Africa-Press. Nigeria a annoncé la libération de dizaines d’élèves et d’enseignants qui avaient été enlevés lors d’une attaque ciblant, en mai dernier, trois écoles dans l’État d’Oyo, au sud-ouest du pays, tout en confirmant la mort de plus de 300 combattants lors d’une opération de sécurité distincte dans l’État de Zamfara.
Des bandits, accusés par l’armée nigériane d’appartenir à Boko Haram, avaient enlevé, à la mi-mai, 46 élèves et membres du personnel de trois écoles dans l’État d’Oyo, qui est l’un des États les plus densément peuplés du Nigeria, dont la capitale, Ibadan, est un centre éducatif majeur.
Le président nigérian Bola Tinubu a exprimé, dans une déclaration, sa satisfaction quant au succès des forces de sécurité dans la libération des élèves et des enseignants enlevés dans la région d’Orire, dans l’État d’Oyo, lors d’une opération conjointe menée par des unités de l’armée, de la police et des services de renseignement.
Il a ajouté que l’opération avait également conduit à la neutralisation de plusieurs ravisseurs et à l’arrestation de huit autres.

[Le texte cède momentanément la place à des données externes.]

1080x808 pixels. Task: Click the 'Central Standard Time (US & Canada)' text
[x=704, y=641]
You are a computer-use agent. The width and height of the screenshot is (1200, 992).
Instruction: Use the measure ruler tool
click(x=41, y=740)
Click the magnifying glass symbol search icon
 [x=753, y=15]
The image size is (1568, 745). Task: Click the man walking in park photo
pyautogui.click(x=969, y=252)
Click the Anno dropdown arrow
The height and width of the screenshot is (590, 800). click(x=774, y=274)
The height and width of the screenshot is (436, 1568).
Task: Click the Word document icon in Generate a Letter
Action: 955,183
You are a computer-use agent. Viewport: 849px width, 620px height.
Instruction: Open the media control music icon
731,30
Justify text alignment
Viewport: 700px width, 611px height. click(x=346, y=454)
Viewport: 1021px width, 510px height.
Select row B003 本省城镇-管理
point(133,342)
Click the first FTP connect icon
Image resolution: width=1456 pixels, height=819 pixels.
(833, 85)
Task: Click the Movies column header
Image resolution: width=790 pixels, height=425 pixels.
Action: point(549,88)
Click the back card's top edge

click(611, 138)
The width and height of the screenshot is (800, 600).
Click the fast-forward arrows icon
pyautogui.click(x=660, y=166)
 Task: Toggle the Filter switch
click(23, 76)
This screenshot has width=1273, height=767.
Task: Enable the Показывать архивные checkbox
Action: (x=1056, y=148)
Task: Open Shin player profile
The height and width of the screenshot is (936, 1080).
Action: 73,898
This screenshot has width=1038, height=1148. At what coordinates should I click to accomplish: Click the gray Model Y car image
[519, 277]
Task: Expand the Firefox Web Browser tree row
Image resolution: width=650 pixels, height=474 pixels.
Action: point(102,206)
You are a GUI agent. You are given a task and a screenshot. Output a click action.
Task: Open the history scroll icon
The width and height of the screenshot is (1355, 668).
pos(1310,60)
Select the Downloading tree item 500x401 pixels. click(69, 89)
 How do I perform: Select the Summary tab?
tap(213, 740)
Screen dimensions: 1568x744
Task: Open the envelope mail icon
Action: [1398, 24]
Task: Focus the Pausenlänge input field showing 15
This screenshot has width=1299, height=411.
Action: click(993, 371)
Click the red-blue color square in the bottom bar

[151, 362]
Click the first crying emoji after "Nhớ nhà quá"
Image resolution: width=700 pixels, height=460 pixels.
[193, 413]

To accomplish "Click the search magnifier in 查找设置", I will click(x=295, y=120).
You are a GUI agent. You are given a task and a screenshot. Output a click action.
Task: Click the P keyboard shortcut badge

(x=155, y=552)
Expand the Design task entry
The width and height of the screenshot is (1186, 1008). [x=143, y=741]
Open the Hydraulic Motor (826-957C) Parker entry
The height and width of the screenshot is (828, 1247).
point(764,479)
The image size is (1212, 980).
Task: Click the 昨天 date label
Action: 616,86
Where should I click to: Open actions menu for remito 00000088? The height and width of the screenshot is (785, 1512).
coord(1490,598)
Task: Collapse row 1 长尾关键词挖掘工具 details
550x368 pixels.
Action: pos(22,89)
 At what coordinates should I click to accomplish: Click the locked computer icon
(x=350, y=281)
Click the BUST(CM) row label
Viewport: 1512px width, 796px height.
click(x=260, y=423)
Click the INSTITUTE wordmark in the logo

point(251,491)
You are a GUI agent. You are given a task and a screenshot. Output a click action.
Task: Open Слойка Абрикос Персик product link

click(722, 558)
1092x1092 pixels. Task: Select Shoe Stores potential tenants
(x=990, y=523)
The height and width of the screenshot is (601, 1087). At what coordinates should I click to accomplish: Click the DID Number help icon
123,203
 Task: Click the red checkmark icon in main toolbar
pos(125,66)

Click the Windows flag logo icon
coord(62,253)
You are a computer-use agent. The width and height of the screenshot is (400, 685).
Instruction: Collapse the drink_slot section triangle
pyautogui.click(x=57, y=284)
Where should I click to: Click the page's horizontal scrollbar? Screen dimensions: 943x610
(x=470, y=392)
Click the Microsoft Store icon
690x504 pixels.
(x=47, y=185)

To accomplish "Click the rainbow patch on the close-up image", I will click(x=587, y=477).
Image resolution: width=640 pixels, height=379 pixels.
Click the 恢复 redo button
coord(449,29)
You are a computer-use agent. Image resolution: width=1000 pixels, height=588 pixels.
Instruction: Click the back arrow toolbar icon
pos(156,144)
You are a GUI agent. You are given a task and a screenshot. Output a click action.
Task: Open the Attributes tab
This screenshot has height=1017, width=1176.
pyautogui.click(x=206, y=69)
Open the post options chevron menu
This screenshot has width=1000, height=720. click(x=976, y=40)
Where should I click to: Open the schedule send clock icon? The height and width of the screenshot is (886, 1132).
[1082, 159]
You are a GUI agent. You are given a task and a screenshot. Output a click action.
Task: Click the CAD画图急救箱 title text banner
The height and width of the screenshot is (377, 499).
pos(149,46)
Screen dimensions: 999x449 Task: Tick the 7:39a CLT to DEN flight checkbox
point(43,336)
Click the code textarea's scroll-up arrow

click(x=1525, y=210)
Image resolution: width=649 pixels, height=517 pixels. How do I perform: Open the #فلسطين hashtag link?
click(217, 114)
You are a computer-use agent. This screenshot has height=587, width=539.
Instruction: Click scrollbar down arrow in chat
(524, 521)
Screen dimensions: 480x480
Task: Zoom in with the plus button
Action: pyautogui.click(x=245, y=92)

Pour sa part, le porte-parole de la présidence, Bayo Onanuga, a déclaré dans un message sur la plateforme “X” que les ravisseurs exigeaient la libération d’un de leurs membres qui était jugé devant la justice nigériane.
Par ailleurs, un responsable de l’État de Zamfara a annoncé vendredi que l’armée nigériane avait tué plus de 300 membres de bandes de kidnapping et de vol de bétail lors d’une opération militaire de deux jours dans la région de Gumi.
Le commissaire à l’information de l’État, Mahmud Mohammed Dantawasa, a déclaré que l’opération “avait conduit à l’élimination de plus de 300 terroristes”, et le gouvernement de l’État l’a qualifiée de “percée majeure” dans les efforts de lutte contre la criminalité violente.
Les groupes armés et les bandes de criminalité organisée continuent de mener des attaques meurtrières dans le nord et le centre du Nigeria, y compris l’imposition de rançons sur les agriculteurs et des enlèvements contre rançon.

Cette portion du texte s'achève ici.